Yesterday the nurse manager for my area of the Victorian Order of Nurses (VON) came to train two women to do my care. She asked what I’d been up to and I mentioned I’d started this blog. She told me “Just don’t talk about us.” To which I replied “I won’t talk about individuals because that would be inappropriate. If a visit gets missed or something though, I am going to blog about it so the whole world will know I’m pissed. Isn’t the internet grand?”
She just stared at me with dead eyes.
The way I see it, people only say don’t talk about it when they have something to hide,and I refuse to let this skeleton hide in the closet any longer.

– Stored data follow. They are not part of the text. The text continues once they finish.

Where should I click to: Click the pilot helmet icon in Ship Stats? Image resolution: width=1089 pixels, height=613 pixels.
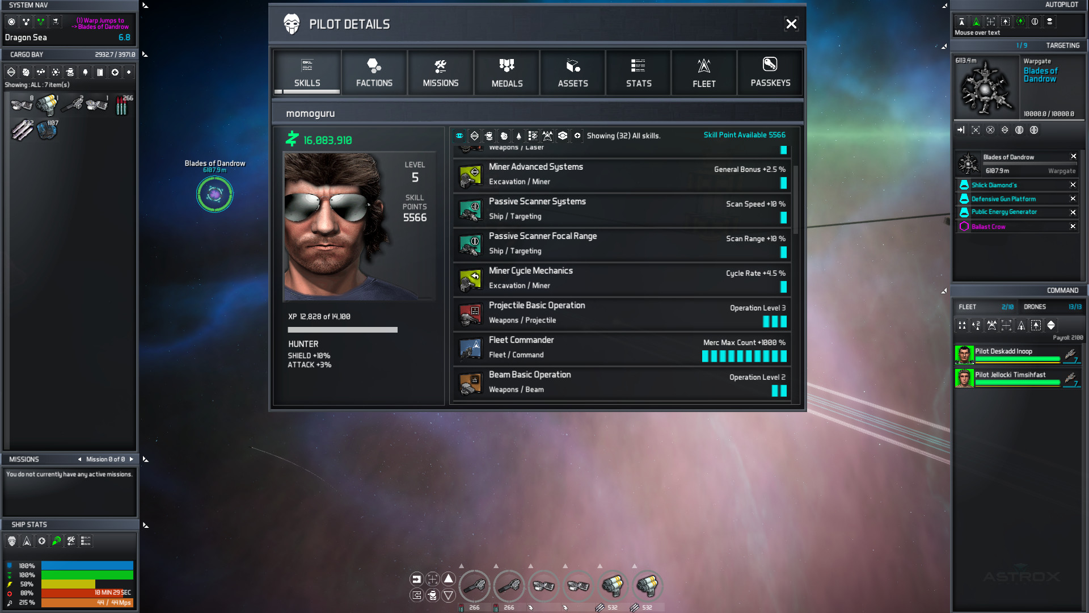coord(12,541)
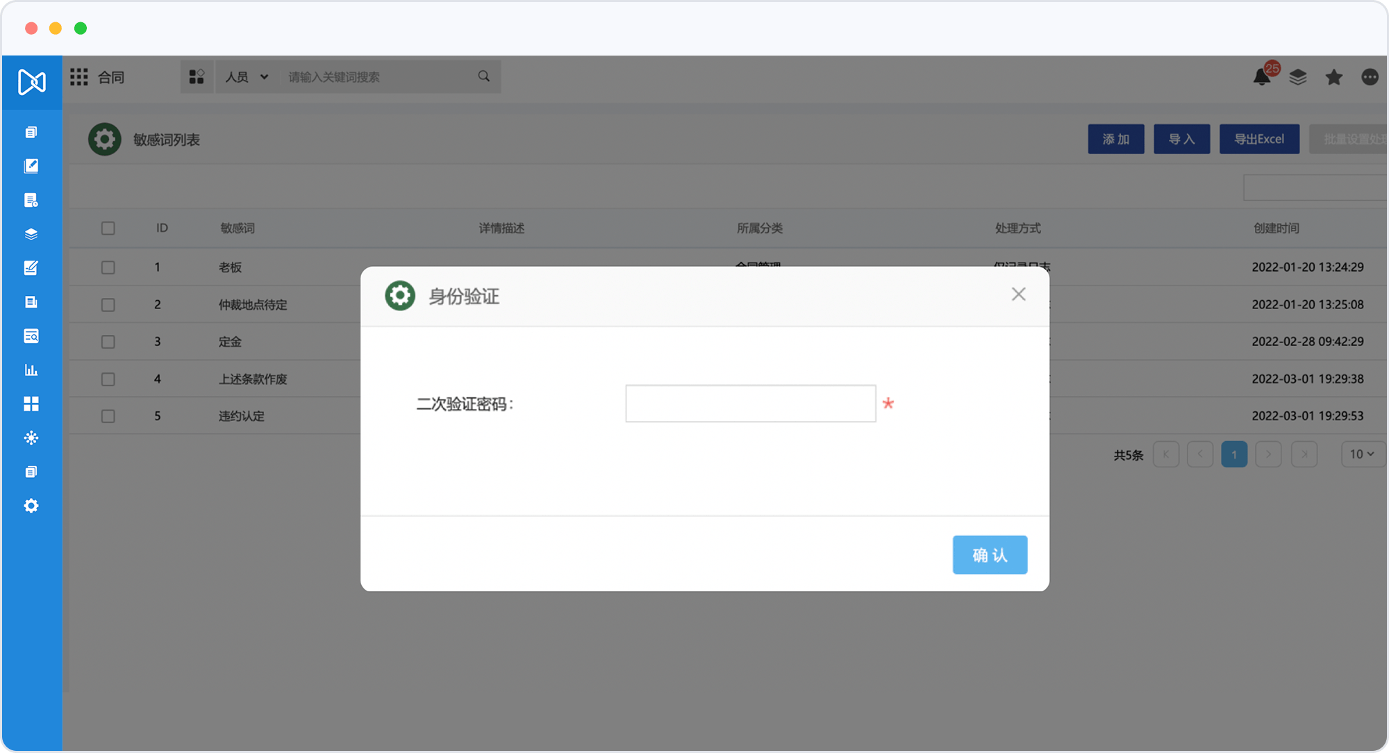Screen dimensions: 1389x753
Task: Go to the next page arrow
Action: click(x=1268, y=454)
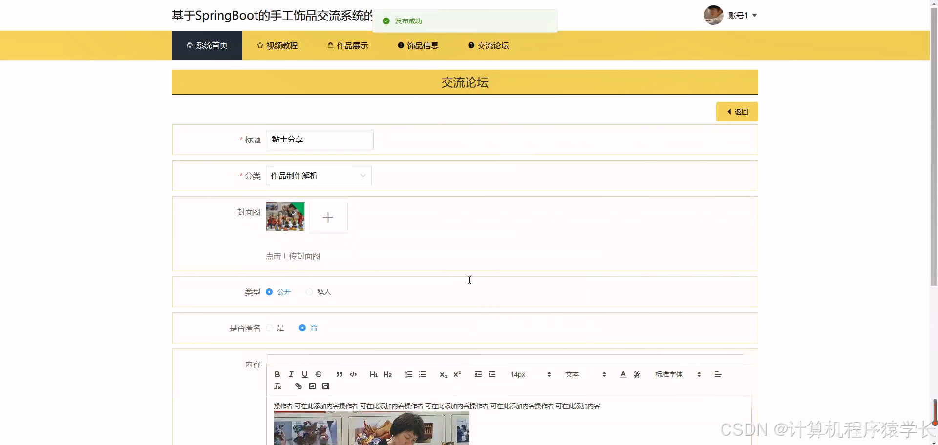The image size is (938, 445).
Task: Insert an image into the content
Action: (312, 386)
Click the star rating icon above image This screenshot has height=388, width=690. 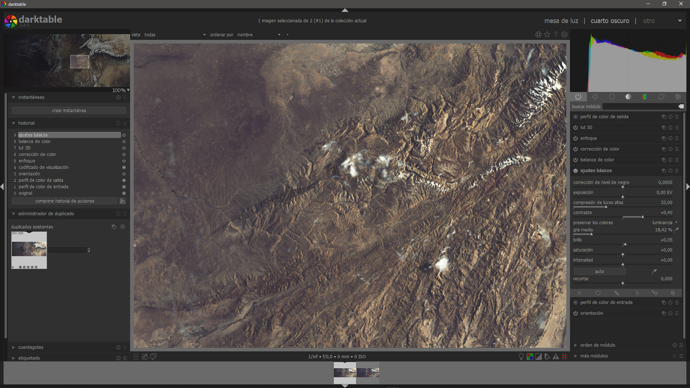pos(547,34)
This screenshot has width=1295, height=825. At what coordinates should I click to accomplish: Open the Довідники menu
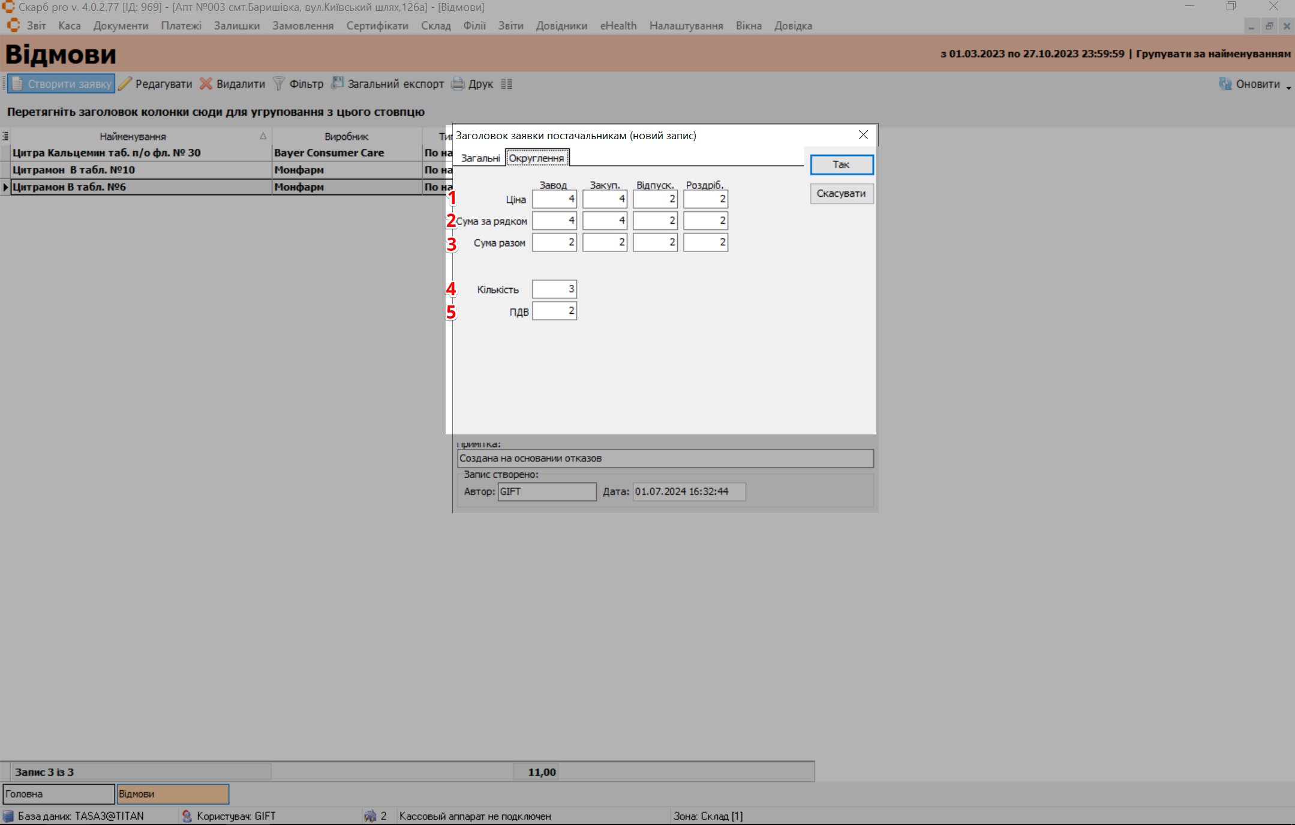(561, 26)
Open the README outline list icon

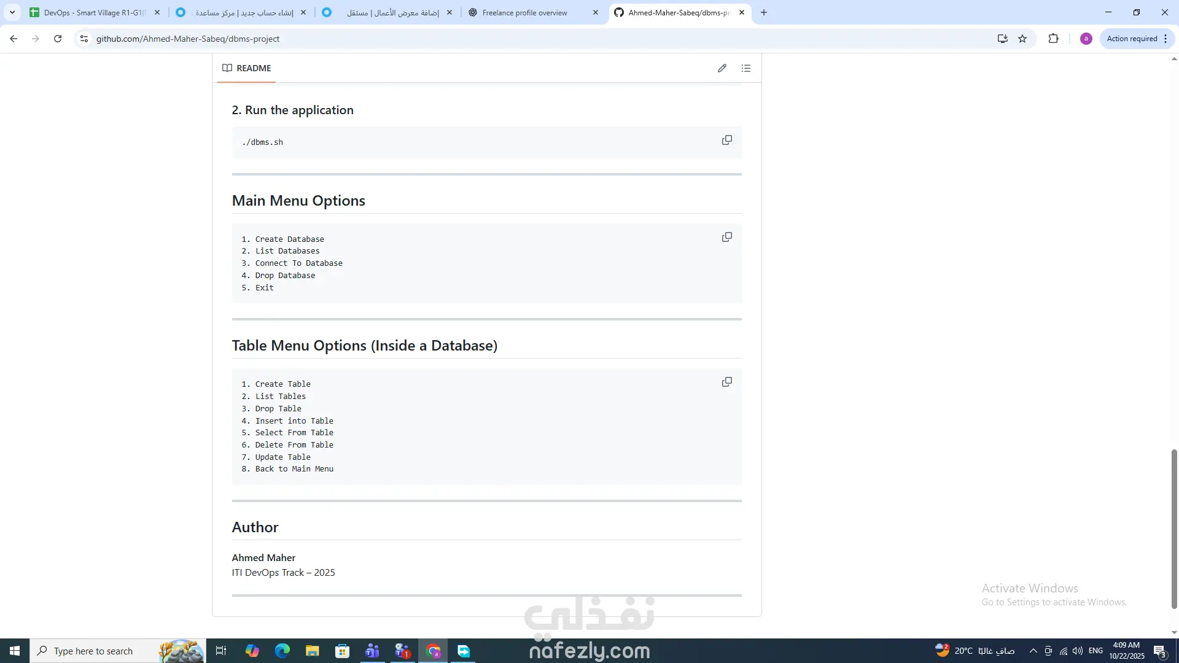746,68
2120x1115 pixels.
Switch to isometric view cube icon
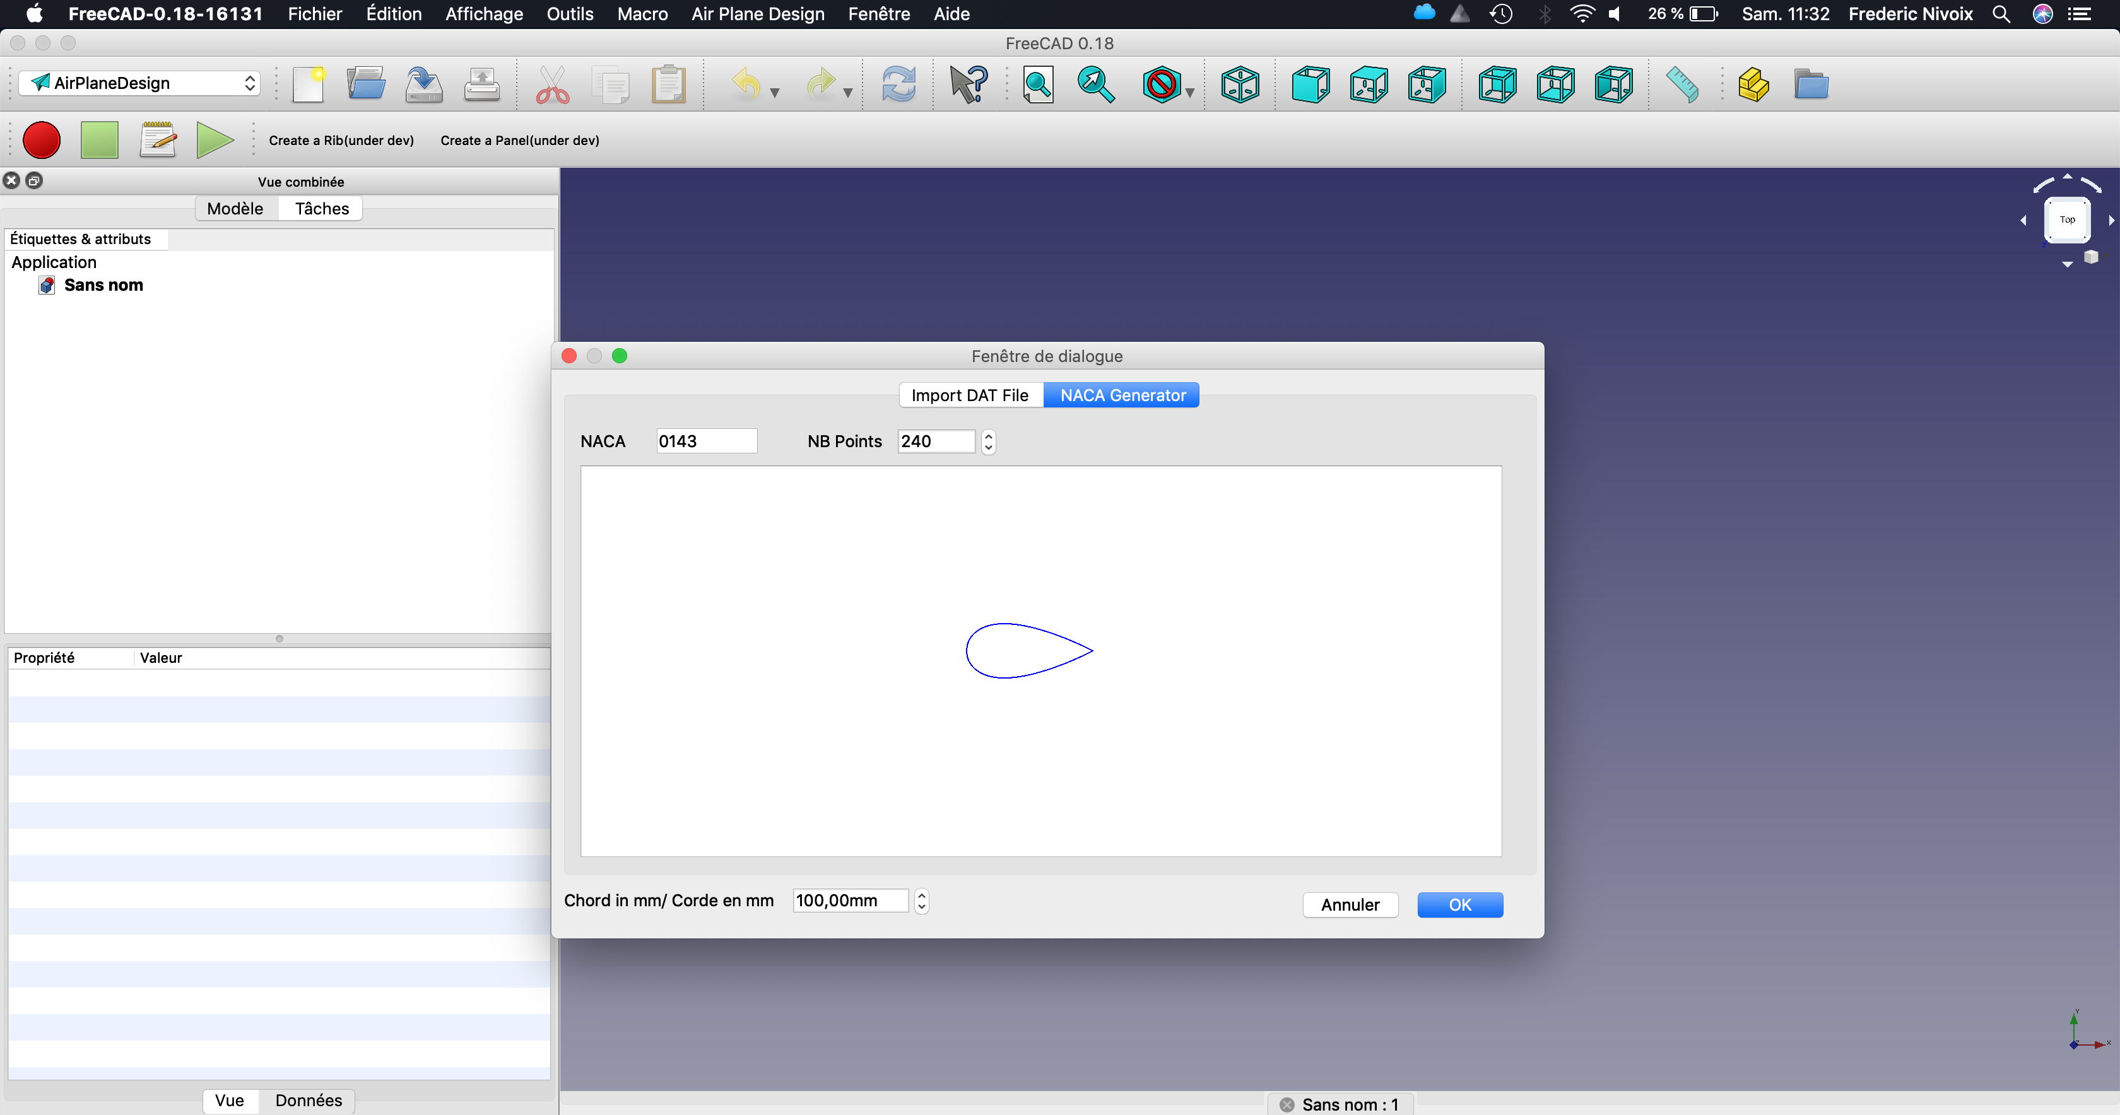(x=1239, y=84)
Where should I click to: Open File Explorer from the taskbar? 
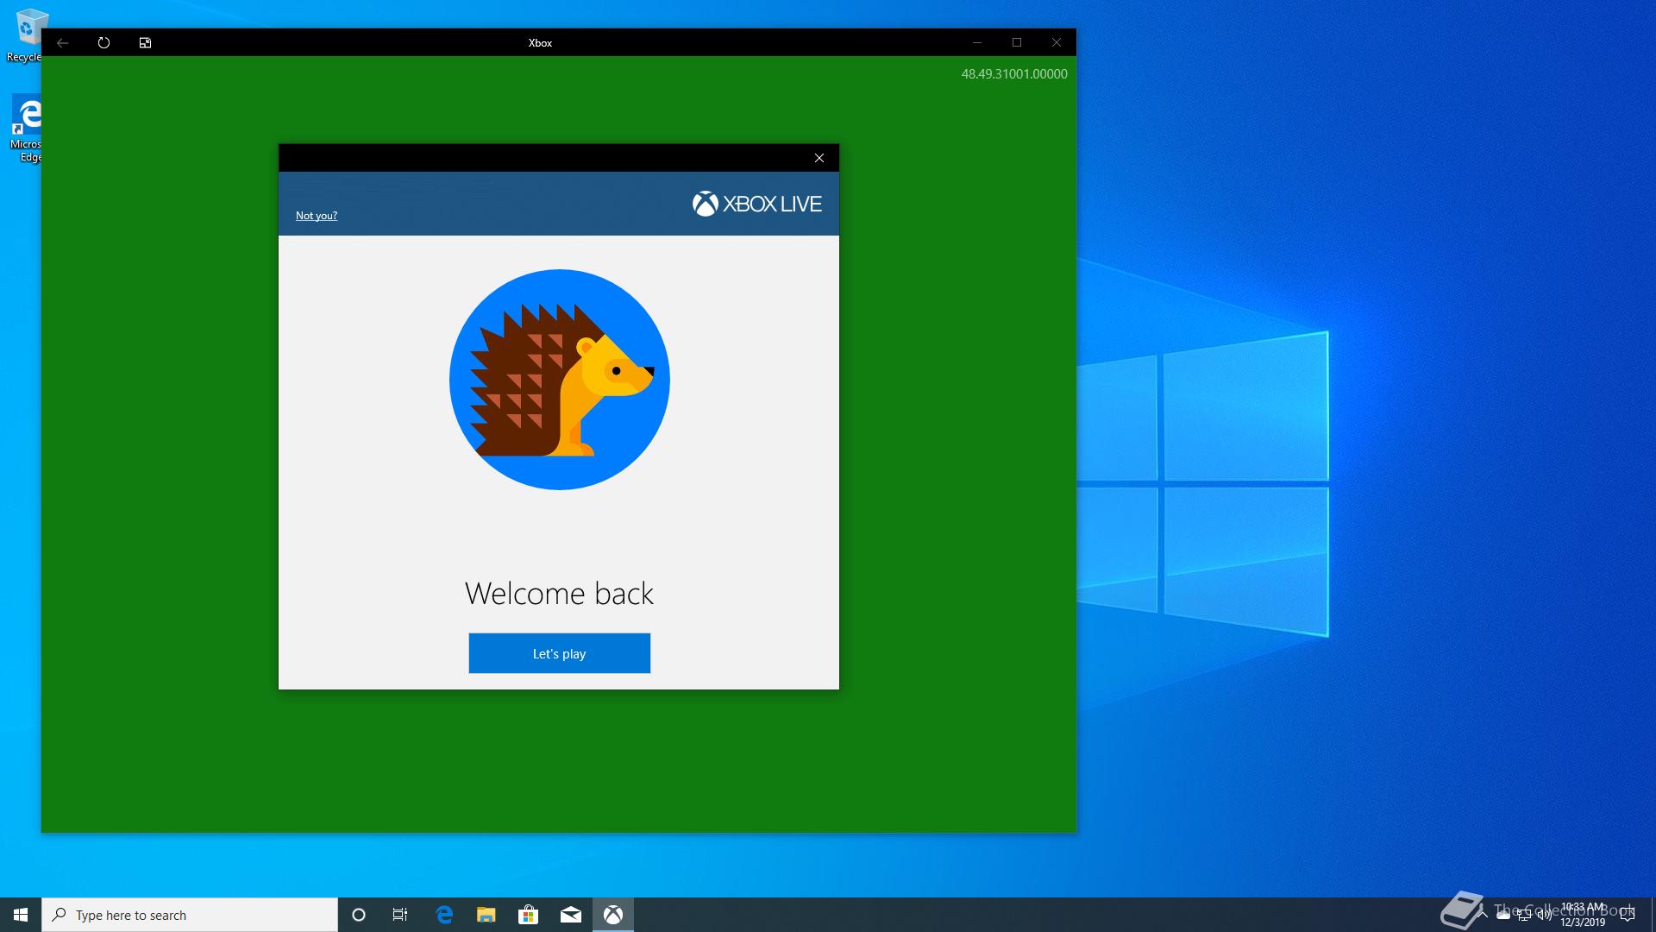click(486, 915)
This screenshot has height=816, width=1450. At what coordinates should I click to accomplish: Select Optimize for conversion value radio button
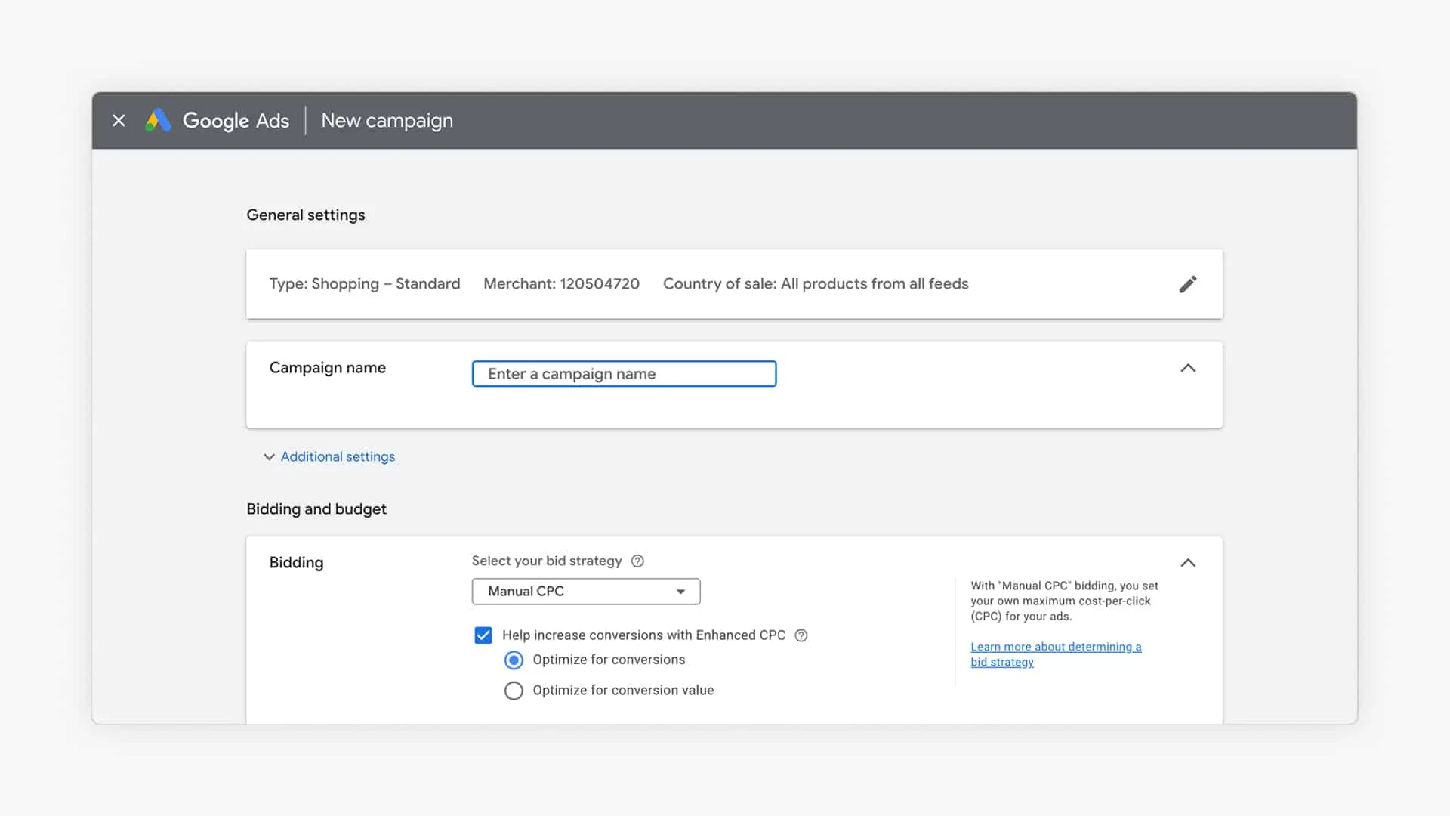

First, a word about my needs. I have Spastic Quadriplegic Cerebral Palsy, which is quite severe so I need help with all my daily activities to varying degrees (dressing, showering, eating, getting in and out of bed, I could go on forever…).My parents used to help me with everything, then as I got older we decided to get the VON to come in to do the main stuff to take some of the work off them.
We used to have them come in when I was in high school so we knew to expect
some trouble. We didn’t expect this shit storm though. Because I need a fair bit of care, I have to have what they call a “Special Team” (I always knew I was special). This is because I have ceiling lifts in the bathroom and bedroom to help them to transfer me out of and into my chair. This Special Team means that they can’t send just anyone over here, they need to be trained on the lift.
Training. Don’t even get me started on that. Suffice it to say, the training takes several stages – the Nurse Manager “trains” them, and then I train them, with the assistance of my Stepmother, who is a pro Vicky Wrangler. In all fairness, I understand that training all these people and arranging schedules for the whole district etc., is really hard. I get that. But – two things: 1) if you can’t do it, find someone who can, and 2) I. Don’t. Care. This is not my problem. That should all be invisible and behind the scenes and I should not have to worry about your logistical and staffing issues.
I don’t have a problem with the individual workers. True, some of them are smarter than others but they’re almost all VERY nice. There are some issues though: sick time being one of them. Now, I understand that people get sick but a pattern is developing where when the weather’s good a flu sweeps through the VON staff, funny eh? One of the “perks” of their job is that the VON is generous with sick leave, largely
because they work with a population who is vulnerable. However, they seem to get sick quite often, on summer long weekends…. hmm. I also get the impression, and I’m not sure sure it’s true, that we get more sick calls than other people using the service. I don’t know if it’s because of the “special team” or if it’s because they know my Mom is here and will do the work for them. My father does my care when he’s home on leave from Kandahar. So, what a fun leave for him, huh? Thanks VON.
The way this service works is that in order to sign up for care, you need to have what they call an “Emergency Contact”. This person will take over your care in case of – you guessed it, an emergency. Seems to me that there are an awful lot of emergencies, and my Emergency Contact is starting to feel like she works for the VON, for free, on call 24/7 (sorry Mom). In my mind, an emergency is like, you know, a blizzard, or a death¸ or an… apocalypse.
One other note: the Emergency Contact is never allowed to call in sick.
I’m lucky because I live with my folks so I will always get the care I need, but what about the people who live alone? How many other innocent people are at the mercy of this unreliable organisation? Why is it that people are being treated like second class citizens just because they require help? Don’t they have enough to worry about without having to wonder if they’ll get dinner tonight? This, in my mind, is a form of abuse or neglect and cannot continue to be swept under the rug. Even knowing that I have care living here with me in the form of my parents, I worry. I feel guilty when they have to do the work. I feel helpless when the aide just doesn’t show up. I feel panic when I lie in bed in the morning, wondering if someone will show up to get me out of it.
I feel like the VON, for the first time in my life, has made me a cripple.
I never felt like that before, but now I do. I spend most days, holding my breath, waiting for the other shoe to drop. Will my aide show? Am I helpless? Will I have to apologize to my Mom again because my care will fall to her? How do I deal with the anger I have? When I complain, aides often disappear from my Team. This makes me feel like I’m being silenced, or punished for wanting care with dignity.
My family and I shouldn’t have to fight for my right to live my life with dignity, and without fear.